In fact, the discourses of difference that our other guest writers contribute to this blogging series on diversity have helped me, CCCC members, and others to think about these symbolic discourses of difference and of visibility versus invisibility. About these differences, I hope that our generation (and who read these blog posts) can do the hard work on practicing Toni Morrison’s concept about “shifting the gaze.” I really try. It's very tough. . . . I mean, whatever happened to integration. Oh, I forgot, that has become virtual and effervescent now.
Robert Redford's last film Lions for Lambs, which I teach and like a lot, reminded me of Morrison's concept in several ways, especially about choosing to be domestic or being global in our thinking about political engagement and "shifting the gaze." He's really good about this in his own film commentary.
I noticed that none of the posted replies, except your own, mentioned your African American male student.

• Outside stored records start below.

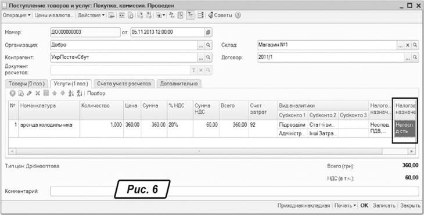Click the Подбор button
The image size is (424, 215).
pyautogui.click(x=96, y=94)
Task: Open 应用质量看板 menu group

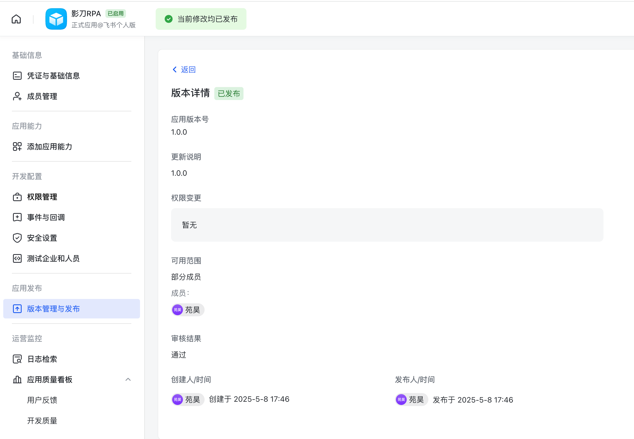Action: (49, 380)
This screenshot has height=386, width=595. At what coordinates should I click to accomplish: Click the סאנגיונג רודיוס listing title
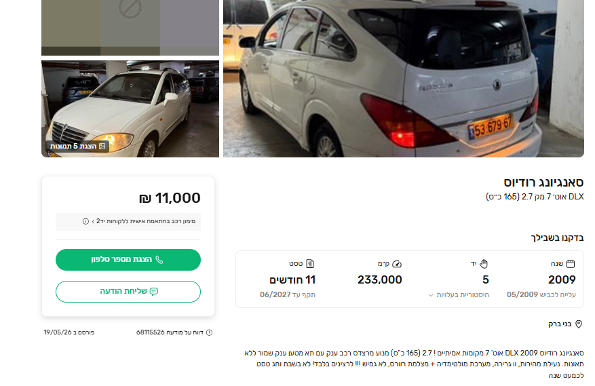[543, 182]
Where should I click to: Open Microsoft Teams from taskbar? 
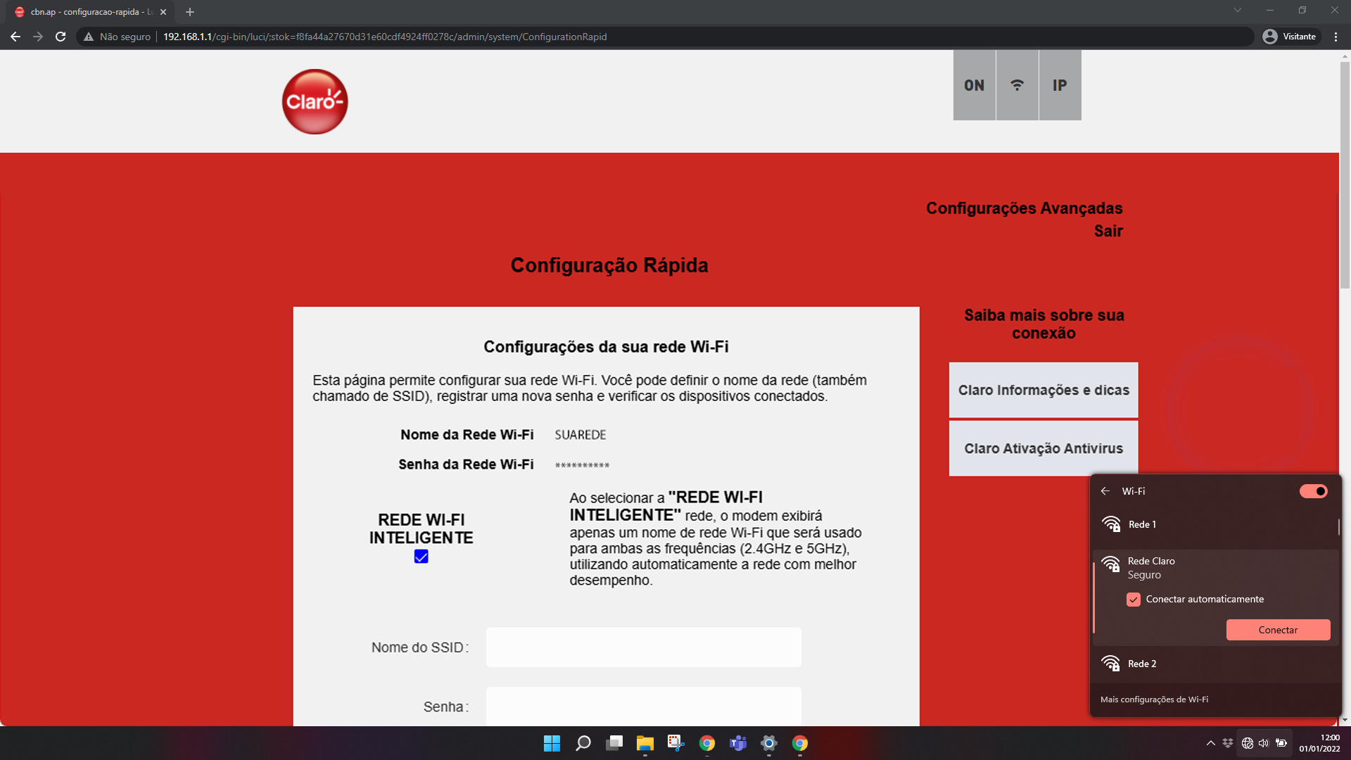point(737,743)
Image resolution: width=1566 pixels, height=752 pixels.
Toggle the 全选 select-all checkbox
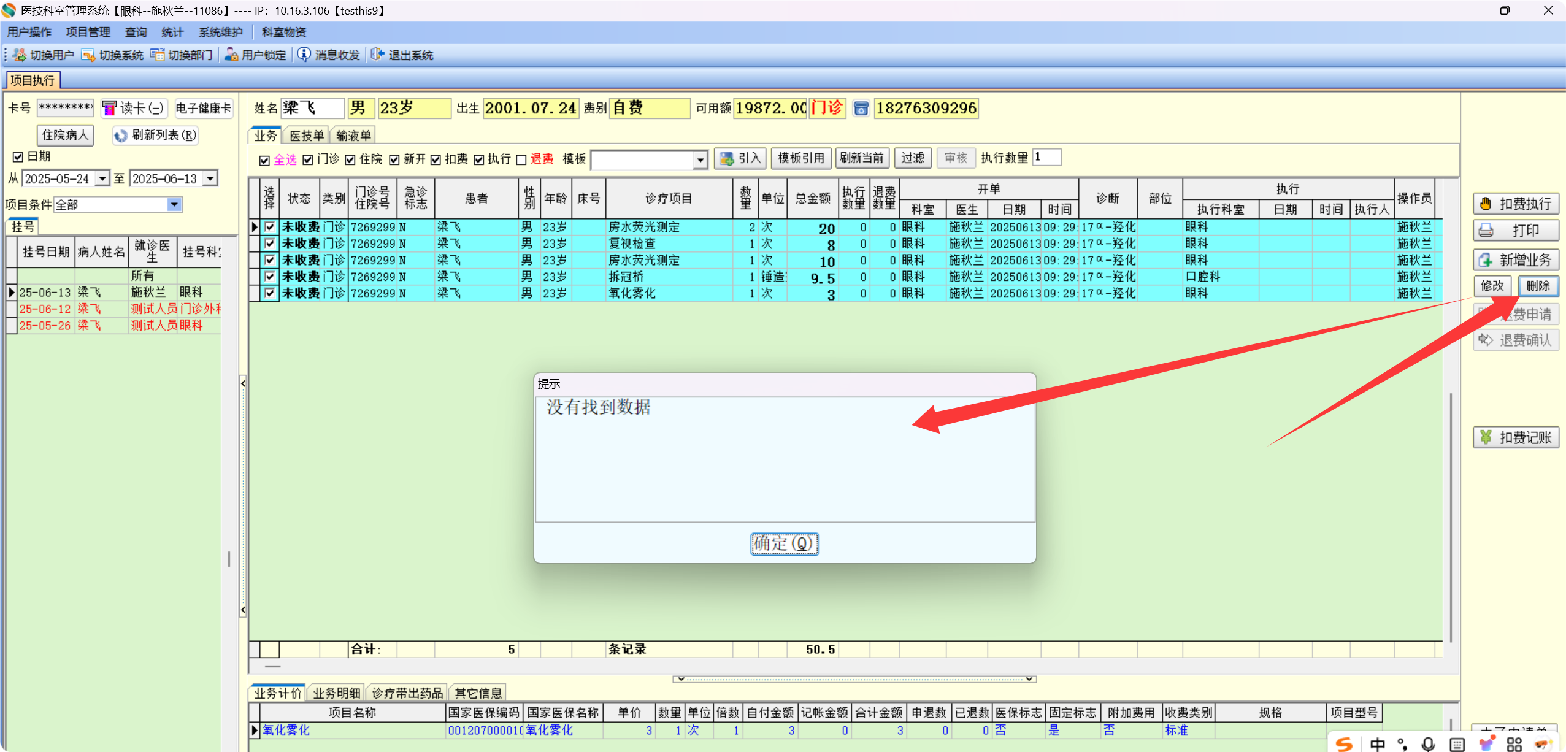point(265,160)
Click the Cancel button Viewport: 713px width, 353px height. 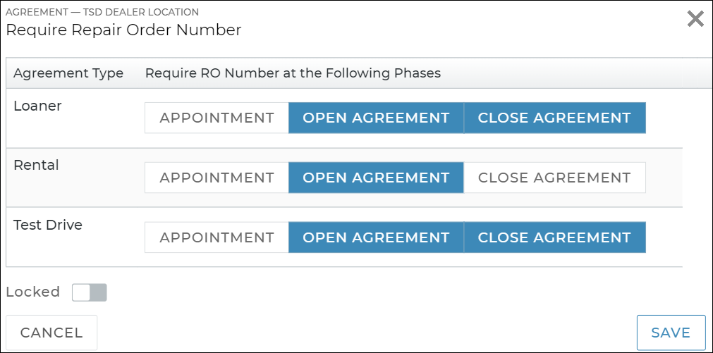point(51,333)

Importantly, the subject of diversity is not always a racial one. It's the discourses of difference that we want from diversity studies, right?
But if diversity does not include the racial (not racist) topic, then how do we talk about the subject to avoid the inevitable dominance of “default whiteness” (Kathleen Welch is so good for talking about that concept in her rhetoric). I honestly don’t know, but, with hope, I'm learning.
That lack of racial inclusion in the replies to your post made me wonder about the lack of it in too many of our public high schools today. Thanks so much, by the way, for introducing me to Danielle Allen's work, especially in the way that she thinks about "interracial distrust," classical rhetoric, and the rhetoric of our country's democratic republic.
I discovered the website “stuff white people like,” while I was searching the internet in response to your work. It's a wildly humorous and arguable take on racial and ethnic stereotypes, and I’m glad that you liked it enough to post it on your facebook page, while also discovering the “stuff black people like” website. Ha!
Of course, I deleted all of the really political, more broadly ethnic and diverse stuff from the email for this blog post (at least, I think I did for my epistolary audiences)! Ha!
What academic work helps us to talk about our practices informed rhetorical listening for diversity and for the polycultural logics of our country's rhetoric (see, especially, Kris Ratcliffe, Jackie Royster, Shirley Logan, Jeff Chang, Bonnie Tsui, Junot Diaz, and Eduardo Bonilla-Silva. These are a few of the many and varied and great writers who inform my work on rhetoric, composition, writing, and the future of diversity studies.
So, how did I do with the idea of working within a tradition of epistolary rhetoric, Catherine? Like you, I hope that readers will reply to my ideas and post their own helpful sources about human diversity.